[Saved data entries]
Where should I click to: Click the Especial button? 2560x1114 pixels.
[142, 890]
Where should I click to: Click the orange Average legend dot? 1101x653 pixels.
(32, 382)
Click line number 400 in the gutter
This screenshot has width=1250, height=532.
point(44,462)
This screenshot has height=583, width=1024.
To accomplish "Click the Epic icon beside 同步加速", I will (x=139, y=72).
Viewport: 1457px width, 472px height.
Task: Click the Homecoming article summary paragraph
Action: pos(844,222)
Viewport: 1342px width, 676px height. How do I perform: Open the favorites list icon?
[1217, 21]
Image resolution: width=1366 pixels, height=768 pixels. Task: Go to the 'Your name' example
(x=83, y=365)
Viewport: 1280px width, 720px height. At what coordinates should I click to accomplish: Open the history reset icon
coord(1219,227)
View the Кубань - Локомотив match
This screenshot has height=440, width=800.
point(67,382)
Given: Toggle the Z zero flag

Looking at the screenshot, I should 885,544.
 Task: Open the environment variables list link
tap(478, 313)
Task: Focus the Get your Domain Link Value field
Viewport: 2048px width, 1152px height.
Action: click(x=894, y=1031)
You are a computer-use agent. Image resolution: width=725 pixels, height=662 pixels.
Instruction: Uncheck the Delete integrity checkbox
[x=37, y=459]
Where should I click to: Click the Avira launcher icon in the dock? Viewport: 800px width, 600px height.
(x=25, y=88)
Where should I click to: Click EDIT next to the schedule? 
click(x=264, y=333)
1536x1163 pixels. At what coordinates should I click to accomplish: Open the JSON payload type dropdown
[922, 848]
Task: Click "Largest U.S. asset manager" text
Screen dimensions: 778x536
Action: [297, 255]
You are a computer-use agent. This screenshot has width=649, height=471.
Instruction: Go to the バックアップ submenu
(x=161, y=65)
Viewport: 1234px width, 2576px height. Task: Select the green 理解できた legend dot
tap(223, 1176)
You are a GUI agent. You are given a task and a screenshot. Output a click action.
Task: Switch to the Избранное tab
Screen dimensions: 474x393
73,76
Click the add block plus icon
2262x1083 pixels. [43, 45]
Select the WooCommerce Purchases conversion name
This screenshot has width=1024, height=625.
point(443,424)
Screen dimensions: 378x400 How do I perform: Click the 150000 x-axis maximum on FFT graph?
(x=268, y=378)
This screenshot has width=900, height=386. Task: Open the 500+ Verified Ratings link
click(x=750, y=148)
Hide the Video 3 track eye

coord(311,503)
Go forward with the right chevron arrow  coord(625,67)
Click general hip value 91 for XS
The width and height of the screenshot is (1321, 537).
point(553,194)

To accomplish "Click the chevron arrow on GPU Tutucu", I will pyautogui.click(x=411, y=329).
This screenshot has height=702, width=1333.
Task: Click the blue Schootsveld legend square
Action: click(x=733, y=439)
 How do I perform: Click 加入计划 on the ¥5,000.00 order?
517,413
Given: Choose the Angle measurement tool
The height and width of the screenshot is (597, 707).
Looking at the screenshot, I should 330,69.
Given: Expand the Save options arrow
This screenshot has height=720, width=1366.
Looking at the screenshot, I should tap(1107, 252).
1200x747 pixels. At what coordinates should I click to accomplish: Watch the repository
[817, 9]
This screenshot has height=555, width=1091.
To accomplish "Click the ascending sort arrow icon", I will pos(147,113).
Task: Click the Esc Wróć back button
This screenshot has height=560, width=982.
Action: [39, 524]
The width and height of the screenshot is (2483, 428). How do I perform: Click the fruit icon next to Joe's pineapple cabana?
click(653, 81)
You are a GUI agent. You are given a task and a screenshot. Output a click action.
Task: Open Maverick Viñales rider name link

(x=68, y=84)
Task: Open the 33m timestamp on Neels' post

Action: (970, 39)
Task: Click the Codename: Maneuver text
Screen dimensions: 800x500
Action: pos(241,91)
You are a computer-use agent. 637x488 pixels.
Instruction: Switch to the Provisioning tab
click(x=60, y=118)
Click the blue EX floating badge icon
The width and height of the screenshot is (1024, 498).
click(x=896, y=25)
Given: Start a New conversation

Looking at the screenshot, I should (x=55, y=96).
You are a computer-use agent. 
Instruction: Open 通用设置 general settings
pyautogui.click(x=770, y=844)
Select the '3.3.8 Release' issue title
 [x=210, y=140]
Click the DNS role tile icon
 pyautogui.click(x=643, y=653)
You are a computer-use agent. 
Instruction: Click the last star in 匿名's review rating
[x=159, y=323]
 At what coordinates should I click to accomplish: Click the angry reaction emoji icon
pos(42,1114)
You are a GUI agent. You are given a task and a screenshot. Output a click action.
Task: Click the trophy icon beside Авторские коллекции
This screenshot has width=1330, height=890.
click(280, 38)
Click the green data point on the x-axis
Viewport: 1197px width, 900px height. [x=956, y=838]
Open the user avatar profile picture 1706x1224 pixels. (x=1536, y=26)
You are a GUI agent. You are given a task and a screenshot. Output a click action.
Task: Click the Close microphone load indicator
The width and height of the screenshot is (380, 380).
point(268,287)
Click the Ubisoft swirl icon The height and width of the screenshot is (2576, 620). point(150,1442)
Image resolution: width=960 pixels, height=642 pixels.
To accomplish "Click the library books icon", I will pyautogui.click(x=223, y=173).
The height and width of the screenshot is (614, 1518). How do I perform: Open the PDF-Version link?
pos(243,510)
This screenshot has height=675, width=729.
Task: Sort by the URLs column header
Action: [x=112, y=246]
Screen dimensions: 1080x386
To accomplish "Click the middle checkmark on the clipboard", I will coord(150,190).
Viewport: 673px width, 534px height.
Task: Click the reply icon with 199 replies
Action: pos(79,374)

> [WHAT YOU HAVE TO DO] What this exercise asks for is the data above, retyped exactly.

> [RESPONSE]
Where should I click to: Click the Especial button? 2560x1114 pixels.
[142, 890]
Where should I click to: Click the orange Average legend dot? 1101x653 pixels.
(32, 382)
Click line number 400 in the gutter
This screenshot has width=1250, height=532.
point(44,462)
This screenshot has height=583, width=1024.
To accomplish "Click the Epic icon beside 同步加速", I will (x=139, y=72).
Viewport: 1457px width, 472px height.
Task: Click the Homecoming article summary paragraph
Action: pos(844,222)
Viewport: 1342px width, 676px height. How do I perform: Open the favorites list icon?
[1217, 21]
Image resolution: width=1366 pixels, height=768 pixels. Task: Go to the 'Your name' example
(x=83, y=365)
Viewport: 1280px width, 720px height. At what coordinates should I click to accomplish: Open the history reset icon
coord(1219,227)
View the Кубань - Локомотив match
This screenshot has height=440, width=800.
point(67,382)
Given: Toggle the Z zero flag

Looking at the screenshot, I should 885,544.
 Task: Open the environment variables list link
tap(478, 313)
Task: Focus the Get your Domain Link Value field
Viewport: 2048px width, 1152px height.
Action: click(x=894, y=1031)
You are a computer-use agent. Image resolution: width=725 pixels, height=662 pixels.
Instruction: Uncheck the Delete integrity checkbox
[x=37, y=459]
Where should I click to: Click the Avira launcher icon in the dock? Viewport: 800px width, 600px height.
(x=25, y=88)
Where should I click to: Click EDIT next to the schedule? 
click(x=264, y=333)
1536x1163 pixels. At what coordinates should I click to accomplish: Open the JSON payload type dropdown
[922, 848]
Task: Click "Largest U.S. asset manager" text
Screen dimensions: 778x536
Action: [297, 255]
You are a computer-use agent. This screenshot has width=649, height=471.
Instruction: Go to the バックアップ submenu
(x=161, y=65)
Viewport: 1234px width, 2576px height. Task: Select the green 理解できた legend dot
tap(223, 1176)
You are a GUI agent. You are given a task and a screenshot. Output a click action.
Task: Switch to the Избранное tab
Screen dimensions: 474x393
73,76
Click the add block plus icon
2262x1083 pixels. [43, 45]
Select the WooCommerce Purchases conversion name
This screenshot has width=1024, height=625.
point(443,424)
Screen dimensions: 378x400 How do I perform: Click the 150000 x-axis maximum on FFT graph?
(x=268, y=378)
This screenshot has width=900, height=386. Task: Open the 500+ Verified Ratings link
click(x=750, y=148)
Hide the Video 3 track eye

coord(311,503)
Go forward with the right chevron arrow  coord(625,67)
Click general hip value 91 for XS
The width and height of the screenshot is (1321, 537).
point(553,194)

To accomplish "Click the chevron arrow on GPU Tutucu", I will pyautogui.click(x=411, y=329).
This screenshot has height=702, width=1333.
Task: Click the blue Schootsveld legend square
Action: click(x=733, y=439)
 How do I perform: Click 加入计划 on the ¥5,000.00 order?
517,413
Given: Choose the Angle measurement tool
The height and width of the screenshot is (597, 707).
Looking at the screenshot, I should 330,69.
Given: Expand the Save options arrow
This screenshot has height=720, width=1366.
Looking at the screenshot, I should tap(1107, 252).
1200x747 pixels. At what coordinates should I click to accomplish: Watch the repository
[817, 9]
This screenshot has height=555, width=1091.
To accomplish "Click the ascending sort arrow icon", I will pos(147,113).
Task: Click the Esc Wróć back button
This screenshot has height=560, width=982.
Action: [39, 524]
The width and height of the screenshot is (2483, 428). How do I perform: Click the fruit icon next to Joe's pineapple cabana?
click(653, 81)
You are a GUI agent. You are given a task and a screenshot. Output a click action.
Task: Open Maverick Viñales rider name link

(x=68, y=84)
Task: Open the 33m timestamp on Neels' post

Action: (970, 39)
Task: Click the Codename: Maneuver text
Screen dimensions: 800x500
Action: pos(241,91)
You are a computer-use agent. 637x488 pixels.
Instruction: Switch to the Provisioning tab
click(x=60, y=118)
Click the blue EX floating badge icon
The width and height of the screenshot is (1024, 498).
click(x=896, y=25)
Given: Start a New conversation

Looking at the screenshot, I should (x=55, y=96).
You are a computer-use agent. 
Instruction: Open 通用设置 general settings
pyautogui.click(x=770, y=844)
Select the '3.3.8 Release' issue title
 [x=210, y=140]
Click the DNS role tile icon
 pyautogui.click(x=643, y=653)
You are a computer-use agent. 
Instruction: Click the last star in 匿名's review rating
[x=159, y=323]
 At what coordinates should I click to accomplish: Click the angry reaction emoji icon
pos(42,1114)
You are a GUI agent. You are given a task and a screenshot. Output a click action.
Task: Click the trophy icon beside Авторские коллекции
This screenshot has width=1330, height=890.
click(280, 38)
Click the green data point on the x-axis
Viewport: 1197px width, 900px height. [x=956, y=838]
Open the user avatar profile picture 1706x1224 pixels. (x=1536, y=26)
You are a GUI agent. You are given a task and a screenshot. Output a click action.
Task: Click the Close microphone load indicator
The width and height of the screenshot is (380, 380).
point(268,287)
Click the Ubisoft swirl icon The height and width of the screenshot is (2576, 620). point(150,1442)
Image resolution: width=960 pixels, height=642 pixels.
To accomplish "Click the library books icon", I will pyautogui.click(x=223, y=173).
The height and width of the screenshot is (614, 1518). How do I perform: Open the PDF-Version link?
pos(243,510)
This screenshot has height=675, width=729.
Task: Sort by the URLs column header
Action: [x=112, y=246]
Screen dimensions: 1080x386
To accomplish "Click the middle checkmark on the clipboard", I will coord(150,190).
Viewport: 673px width, 534px height.
Task: Click the reply icon with 199 replies
Action: pos(79,374)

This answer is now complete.